Exercise material below:

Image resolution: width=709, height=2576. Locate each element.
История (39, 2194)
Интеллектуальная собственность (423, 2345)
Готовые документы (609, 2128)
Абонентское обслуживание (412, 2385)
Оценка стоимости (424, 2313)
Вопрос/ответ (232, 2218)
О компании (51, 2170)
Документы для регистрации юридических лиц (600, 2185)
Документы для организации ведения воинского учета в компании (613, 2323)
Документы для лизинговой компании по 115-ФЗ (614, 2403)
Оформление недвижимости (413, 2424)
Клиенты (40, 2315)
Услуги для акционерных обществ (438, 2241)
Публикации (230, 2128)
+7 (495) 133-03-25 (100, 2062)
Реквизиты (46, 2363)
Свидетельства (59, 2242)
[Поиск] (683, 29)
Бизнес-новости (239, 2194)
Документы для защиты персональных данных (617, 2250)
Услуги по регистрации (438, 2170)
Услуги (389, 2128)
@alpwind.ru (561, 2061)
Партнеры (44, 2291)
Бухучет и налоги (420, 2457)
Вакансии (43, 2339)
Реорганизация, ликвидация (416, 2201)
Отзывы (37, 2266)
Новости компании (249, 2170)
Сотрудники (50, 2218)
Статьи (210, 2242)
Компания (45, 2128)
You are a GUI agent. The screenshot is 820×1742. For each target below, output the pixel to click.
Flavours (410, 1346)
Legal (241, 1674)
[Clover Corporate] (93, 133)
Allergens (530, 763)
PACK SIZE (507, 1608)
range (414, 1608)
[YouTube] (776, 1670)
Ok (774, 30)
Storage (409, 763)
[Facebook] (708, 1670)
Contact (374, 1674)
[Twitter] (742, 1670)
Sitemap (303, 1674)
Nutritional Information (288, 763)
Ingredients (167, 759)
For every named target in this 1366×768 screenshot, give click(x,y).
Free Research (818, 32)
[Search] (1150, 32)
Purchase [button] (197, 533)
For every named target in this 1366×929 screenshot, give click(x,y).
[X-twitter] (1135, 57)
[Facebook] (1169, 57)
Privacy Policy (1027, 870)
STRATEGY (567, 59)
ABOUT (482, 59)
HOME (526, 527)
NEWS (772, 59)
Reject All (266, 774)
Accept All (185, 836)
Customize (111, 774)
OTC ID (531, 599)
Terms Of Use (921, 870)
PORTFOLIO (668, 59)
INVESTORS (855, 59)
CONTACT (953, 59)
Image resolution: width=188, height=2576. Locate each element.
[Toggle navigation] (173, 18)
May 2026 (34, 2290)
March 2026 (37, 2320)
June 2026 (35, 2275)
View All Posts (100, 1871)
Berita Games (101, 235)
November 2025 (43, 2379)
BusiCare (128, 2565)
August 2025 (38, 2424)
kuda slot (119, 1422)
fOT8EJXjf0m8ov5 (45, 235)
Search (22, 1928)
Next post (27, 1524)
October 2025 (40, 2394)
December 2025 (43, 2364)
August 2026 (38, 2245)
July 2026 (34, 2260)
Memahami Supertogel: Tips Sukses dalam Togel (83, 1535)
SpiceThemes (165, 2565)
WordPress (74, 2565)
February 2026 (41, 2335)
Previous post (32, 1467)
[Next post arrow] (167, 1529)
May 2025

End of Exercise material.

If a line above holds the string "this", copy it out.

Your solution
For every named target in this 1366×768 screenshot, give click(x,y).
For every named target in this 1366×929 screenshot, give click(x,y).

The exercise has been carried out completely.